Donc le bilan dépasse les 157 morts ?
Bien sûr. Le bilan est beaucoup plus lourd. Les 157, c’était un constat immédiat au stade. Après ça, il y a eu beaucoup de décès qui ont suivi.

Vous, comment avez-vous fait pour vous relever de ce traumatisme, continuer à avancer et surtout prendre la défense des victimes.
Parce que je suis souvent avec les victimes. Ça me permet d’avancer. Quand je les vois, ça me donne le courage de continuer pour qu’elles puissent quitter cette physionomie de détresse. Je refuse de me victimiser parce que si je le fais, je ne pourrais pas aider. J’ai en moi, cette force ou cette faiblesse, je ne sais pas. Mais je tiens à réussir ce combat pour que les jeunes qui vont venir après, puissent être protégés. Je le fais pour la Nation guinéenne et pour le Peuple guinéen. Mon fils, je ne vais jamais le récupérer mais d’autres enfants sont là et je ne voudrais pas qu’ils subissent le même sort. Voilà pourquoi nous nous battons pour que l’impunité diminue dans notre pays. S’il n’y avait pas eu d’impunité, on aurait évité ces massacres. On aurait évité beaucoup de cas de violation des droits de l’Homme dans mon pays.

Et le procès, vous l’attendez pour quand ?
On nous a promis en début 2018. L’instruction a été clôturée en 2017 et nous estimons qu’à partir du début de l’année 2018, ça va se faire. Je ne peux pas m’engager à donner un temps parce qu’il faut d’abord que l’Etat prenne ses responsabilités face à ça.

Quelles actions envisagez-vous pour la tenue effective de ce procès ?
C’est de rencontrer les personnalités qui peuvent vraiment nous aider pour demander leur appui, faire des conférences. Et nous demandons toujours à l’international de nous appuyer.

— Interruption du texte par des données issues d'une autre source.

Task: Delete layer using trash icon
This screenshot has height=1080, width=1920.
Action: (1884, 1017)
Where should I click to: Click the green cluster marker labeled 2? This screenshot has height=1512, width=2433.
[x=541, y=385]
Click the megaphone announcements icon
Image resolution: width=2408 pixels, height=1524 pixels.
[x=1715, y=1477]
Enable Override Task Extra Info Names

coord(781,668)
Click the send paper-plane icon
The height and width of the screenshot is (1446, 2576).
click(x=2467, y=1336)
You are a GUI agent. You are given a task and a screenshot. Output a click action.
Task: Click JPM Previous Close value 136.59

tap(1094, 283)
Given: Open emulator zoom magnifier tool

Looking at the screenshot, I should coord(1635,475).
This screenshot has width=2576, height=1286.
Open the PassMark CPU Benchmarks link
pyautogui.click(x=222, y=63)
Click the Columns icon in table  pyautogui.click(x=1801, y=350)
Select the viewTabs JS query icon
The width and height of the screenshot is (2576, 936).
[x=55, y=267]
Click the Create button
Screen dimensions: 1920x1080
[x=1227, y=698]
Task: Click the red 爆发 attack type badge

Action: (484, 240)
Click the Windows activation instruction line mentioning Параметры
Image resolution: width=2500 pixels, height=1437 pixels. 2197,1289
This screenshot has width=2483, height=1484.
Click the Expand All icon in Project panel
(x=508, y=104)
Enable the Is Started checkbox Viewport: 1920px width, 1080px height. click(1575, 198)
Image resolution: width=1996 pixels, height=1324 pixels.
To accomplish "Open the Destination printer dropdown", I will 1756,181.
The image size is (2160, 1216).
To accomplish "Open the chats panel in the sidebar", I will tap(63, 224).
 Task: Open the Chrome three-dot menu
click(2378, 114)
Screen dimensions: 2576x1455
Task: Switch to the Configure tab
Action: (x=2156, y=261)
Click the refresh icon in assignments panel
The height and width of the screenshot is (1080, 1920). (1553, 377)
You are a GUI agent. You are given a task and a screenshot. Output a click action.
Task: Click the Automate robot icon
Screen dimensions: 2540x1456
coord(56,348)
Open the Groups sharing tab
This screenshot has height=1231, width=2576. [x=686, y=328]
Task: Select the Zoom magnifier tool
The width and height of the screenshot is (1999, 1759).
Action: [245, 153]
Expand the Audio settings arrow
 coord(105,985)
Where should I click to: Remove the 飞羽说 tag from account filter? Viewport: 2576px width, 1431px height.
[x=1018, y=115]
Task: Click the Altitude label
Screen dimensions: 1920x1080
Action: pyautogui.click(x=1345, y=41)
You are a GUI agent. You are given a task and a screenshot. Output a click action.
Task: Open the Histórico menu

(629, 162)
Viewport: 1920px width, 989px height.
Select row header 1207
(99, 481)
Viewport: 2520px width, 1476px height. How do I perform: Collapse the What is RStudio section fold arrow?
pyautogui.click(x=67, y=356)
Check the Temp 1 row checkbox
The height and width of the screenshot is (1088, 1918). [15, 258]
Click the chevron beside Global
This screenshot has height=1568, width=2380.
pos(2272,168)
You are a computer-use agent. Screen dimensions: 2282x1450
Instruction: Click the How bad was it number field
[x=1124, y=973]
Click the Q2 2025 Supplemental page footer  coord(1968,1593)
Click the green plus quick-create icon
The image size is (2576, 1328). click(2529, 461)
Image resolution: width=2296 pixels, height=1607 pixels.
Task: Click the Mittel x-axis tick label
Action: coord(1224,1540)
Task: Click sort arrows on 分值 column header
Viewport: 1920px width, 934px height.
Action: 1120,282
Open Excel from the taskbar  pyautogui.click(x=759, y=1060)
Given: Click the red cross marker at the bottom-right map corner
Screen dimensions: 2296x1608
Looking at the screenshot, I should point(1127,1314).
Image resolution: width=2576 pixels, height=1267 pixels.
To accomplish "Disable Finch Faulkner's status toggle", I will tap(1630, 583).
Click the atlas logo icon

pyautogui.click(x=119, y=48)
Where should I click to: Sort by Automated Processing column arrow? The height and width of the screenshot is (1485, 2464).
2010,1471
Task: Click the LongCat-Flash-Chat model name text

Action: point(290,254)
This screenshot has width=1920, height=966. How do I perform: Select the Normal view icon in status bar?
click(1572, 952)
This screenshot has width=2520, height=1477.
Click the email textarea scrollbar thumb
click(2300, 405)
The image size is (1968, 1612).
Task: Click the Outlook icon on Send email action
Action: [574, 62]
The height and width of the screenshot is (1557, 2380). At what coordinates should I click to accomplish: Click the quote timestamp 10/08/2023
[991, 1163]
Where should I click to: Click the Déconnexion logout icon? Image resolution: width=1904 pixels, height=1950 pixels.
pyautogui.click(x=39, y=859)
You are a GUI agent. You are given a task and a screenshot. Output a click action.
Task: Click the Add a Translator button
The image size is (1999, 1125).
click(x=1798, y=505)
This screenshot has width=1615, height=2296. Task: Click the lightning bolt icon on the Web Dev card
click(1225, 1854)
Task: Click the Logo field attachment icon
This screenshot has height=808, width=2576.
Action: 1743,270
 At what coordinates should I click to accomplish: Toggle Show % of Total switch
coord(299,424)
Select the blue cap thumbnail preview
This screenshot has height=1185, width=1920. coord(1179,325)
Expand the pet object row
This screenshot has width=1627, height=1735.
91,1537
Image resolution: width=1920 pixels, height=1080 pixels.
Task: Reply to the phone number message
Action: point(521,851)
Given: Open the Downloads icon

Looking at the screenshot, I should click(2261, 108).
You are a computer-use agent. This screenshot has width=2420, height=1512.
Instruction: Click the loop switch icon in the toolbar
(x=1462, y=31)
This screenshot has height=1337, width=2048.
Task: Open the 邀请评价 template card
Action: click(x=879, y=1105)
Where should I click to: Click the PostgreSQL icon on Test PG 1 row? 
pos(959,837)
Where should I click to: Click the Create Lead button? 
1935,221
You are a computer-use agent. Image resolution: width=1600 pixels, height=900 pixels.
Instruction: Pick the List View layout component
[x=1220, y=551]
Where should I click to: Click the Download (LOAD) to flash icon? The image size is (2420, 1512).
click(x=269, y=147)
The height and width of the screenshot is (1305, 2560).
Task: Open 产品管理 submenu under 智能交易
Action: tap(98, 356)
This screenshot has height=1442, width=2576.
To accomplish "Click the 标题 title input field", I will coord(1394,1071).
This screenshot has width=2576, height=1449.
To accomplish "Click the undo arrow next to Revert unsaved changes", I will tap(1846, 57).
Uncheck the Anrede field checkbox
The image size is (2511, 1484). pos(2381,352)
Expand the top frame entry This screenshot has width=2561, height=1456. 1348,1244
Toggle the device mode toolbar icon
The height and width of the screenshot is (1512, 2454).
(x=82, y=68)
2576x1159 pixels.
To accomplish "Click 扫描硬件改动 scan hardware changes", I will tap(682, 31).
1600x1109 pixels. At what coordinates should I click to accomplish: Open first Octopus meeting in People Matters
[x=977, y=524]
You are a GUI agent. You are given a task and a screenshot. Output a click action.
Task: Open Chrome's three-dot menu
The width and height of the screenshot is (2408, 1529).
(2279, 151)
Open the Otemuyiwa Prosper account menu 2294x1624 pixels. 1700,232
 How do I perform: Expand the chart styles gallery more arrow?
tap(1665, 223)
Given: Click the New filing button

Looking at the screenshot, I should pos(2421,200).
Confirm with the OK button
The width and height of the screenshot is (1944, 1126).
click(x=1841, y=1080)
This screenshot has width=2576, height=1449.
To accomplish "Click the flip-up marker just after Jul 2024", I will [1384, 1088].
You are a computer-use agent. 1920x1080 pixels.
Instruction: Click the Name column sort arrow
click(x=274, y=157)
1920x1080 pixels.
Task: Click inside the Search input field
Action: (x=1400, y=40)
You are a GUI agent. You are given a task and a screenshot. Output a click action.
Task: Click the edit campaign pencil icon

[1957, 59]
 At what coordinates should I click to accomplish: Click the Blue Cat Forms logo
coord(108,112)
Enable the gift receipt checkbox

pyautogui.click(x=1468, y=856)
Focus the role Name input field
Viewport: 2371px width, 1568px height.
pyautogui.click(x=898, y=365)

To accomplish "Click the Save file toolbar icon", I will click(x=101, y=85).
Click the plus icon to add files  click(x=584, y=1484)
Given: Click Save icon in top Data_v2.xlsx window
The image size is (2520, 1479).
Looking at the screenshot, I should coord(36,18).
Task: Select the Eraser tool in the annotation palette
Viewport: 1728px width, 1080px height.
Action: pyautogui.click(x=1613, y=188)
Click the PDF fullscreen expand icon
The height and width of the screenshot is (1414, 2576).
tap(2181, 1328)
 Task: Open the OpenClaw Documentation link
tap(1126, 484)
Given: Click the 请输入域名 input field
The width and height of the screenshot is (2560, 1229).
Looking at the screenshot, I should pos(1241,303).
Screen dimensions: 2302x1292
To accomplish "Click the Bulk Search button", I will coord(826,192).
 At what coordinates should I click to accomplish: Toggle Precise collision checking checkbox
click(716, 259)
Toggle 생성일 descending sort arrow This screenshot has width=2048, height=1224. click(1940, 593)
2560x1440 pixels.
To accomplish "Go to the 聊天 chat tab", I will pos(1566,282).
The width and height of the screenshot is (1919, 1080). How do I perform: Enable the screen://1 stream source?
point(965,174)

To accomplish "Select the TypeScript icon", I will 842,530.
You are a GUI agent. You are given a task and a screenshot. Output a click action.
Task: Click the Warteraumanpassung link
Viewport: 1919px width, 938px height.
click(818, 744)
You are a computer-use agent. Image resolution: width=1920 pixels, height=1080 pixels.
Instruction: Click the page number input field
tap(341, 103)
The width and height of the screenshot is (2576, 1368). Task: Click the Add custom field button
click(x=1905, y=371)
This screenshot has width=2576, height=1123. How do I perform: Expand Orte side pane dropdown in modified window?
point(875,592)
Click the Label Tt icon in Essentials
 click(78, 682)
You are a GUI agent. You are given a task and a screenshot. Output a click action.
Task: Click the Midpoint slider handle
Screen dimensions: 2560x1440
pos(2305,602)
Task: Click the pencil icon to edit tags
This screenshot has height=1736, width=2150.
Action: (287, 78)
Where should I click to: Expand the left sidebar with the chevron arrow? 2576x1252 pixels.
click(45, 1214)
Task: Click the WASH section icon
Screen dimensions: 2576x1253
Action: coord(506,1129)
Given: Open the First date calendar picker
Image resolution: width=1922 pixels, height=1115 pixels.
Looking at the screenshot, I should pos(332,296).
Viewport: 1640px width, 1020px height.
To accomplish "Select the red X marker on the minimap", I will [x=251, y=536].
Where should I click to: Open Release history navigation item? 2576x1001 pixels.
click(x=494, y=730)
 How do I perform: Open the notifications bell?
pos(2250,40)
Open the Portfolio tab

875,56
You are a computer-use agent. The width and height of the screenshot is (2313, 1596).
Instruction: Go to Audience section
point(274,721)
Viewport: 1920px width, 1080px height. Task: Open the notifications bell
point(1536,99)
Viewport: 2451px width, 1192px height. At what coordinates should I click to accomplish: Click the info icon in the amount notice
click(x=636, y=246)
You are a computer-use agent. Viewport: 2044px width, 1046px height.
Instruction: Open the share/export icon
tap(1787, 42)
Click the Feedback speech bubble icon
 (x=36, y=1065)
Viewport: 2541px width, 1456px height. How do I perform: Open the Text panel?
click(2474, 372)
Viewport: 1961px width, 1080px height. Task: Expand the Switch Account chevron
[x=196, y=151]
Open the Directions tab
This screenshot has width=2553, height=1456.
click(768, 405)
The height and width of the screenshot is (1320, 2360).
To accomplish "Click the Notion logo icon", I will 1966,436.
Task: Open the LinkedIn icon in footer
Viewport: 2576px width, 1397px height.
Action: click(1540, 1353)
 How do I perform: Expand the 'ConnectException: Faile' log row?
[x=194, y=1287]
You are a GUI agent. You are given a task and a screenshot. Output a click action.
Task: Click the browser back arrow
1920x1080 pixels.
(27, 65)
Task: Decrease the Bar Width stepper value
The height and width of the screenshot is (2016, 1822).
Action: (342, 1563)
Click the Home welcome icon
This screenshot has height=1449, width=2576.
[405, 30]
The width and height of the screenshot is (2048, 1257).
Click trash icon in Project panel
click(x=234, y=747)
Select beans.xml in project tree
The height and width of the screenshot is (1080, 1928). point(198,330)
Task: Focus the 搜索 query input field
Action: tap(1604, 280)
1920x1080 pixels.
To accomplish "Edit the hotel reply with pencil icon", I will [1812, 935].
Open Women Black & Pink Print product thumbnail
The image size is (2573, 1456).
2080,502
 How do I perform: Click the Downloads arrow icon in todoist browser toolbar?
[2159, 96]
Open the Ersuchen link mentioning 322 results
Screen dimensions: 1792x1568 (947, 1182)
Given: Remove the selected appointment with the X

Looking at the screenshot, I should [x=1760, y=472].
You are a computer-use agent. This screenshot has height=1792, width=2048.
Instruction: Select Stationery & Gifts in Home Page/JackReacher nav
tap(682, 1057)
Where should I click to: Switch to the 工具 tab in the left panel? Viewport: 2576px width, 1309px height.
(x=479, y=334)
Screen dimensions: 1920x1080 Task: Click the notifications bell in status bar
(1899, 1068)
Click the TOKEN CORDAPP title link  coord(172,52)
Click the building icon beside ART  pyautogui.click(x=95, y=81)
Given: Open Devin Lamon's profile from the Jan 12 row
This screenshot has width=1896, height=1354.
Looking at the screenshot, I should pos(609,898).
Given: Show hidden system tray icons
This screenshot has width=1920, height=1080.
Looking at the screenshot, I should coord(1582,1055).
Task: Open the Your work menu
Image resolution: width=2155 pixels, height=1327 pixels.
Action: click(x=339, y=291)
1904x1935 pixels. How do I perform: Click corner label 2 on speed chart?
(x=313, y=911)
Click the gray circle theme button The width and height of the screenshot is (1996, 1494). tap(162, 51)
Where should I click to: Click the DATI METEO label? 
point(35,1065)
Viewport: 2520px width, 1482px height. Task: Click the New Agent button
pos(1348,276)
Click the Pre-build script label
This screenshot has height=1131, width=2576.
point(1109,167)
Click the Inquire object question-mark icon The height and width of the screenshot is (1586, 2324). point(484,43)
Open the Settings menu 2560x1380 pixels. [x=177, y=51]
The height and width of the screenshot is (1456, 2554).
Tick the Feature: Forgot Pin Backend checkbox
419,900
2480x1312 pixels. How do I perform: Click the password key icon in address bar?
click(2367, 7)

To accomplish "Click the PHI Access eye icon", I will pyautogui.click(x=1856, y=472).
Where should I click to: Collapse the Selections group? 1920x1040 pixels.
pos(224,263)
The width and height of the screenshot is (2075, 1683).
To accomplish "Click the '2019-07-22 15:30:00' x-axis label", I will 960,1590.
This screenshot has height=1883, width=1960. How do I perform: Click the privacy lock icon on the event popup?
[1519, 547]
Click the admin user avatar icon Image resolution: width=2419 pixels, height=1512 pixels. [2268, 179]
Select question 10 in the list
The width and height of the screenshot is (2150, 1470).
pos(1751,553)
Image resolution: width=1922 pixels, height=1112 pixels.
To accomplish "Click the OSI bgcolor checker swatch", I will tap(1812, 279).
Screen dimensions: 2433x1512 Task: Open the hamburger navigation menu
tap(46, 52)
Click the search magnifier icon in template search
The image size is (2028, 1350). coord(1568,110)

Avez-vous pu rencontrer le Président Condé ?
Non pas encore.

Vous travaillez avec d’autres associations de victimes ?
Nous travaillons beaucoup avec d’autres associations surtout les survivantes victimes de violences. On vient même de créer un mouvement avec la Fondation Mukwegue. Le Dr Mukwegue est lui-même venu en Guinée pour voir l’état de ces femmes. On a mis en place un mouvement qui englobe beaucoup de pays pour lutter contre l’impunité dans les pays africains.

Justement, des crimes de ce genre touchent beaucoup les femmes. Est-ce que ce n’est pas aux femmes de se mobiliser ?
C’est la raison pour laquelle nous avons lancé ce mouvement. Pour pouvoir éradiquer l’impunité et sauver les femmes. Je lance un appel à toute l’Afrique, pas seulement à la Guinée, d’aider les femmes et les enfants. Le monde entier doit nous accompagner pour qu’on cesse les violences dans nos pays. En Guinée, c’est toujours l’impunité qui règne et je demande à mon gouvernement d’essayer de calmer le jeu et d’être dans une situation de paix. On veut avoir la paix dans notre pays, on veut vraiment que nos enfants puissent grandir dans la paix, dans l’harmonie et dans l’union. C’est un appel que je lance au Peuple de Guinée, au Peuple du Sénégal et à l’Afrique tout entière. Il faudrait qu’on arrive à soutenir nos enfants et nos femmes. Les femmes doivent se donner la main. Ensemble, on peut réussir à être protégées. Si les hommes ne nous protègent pas, il faut qu’on arrive à se protéger nous-mê­­mes.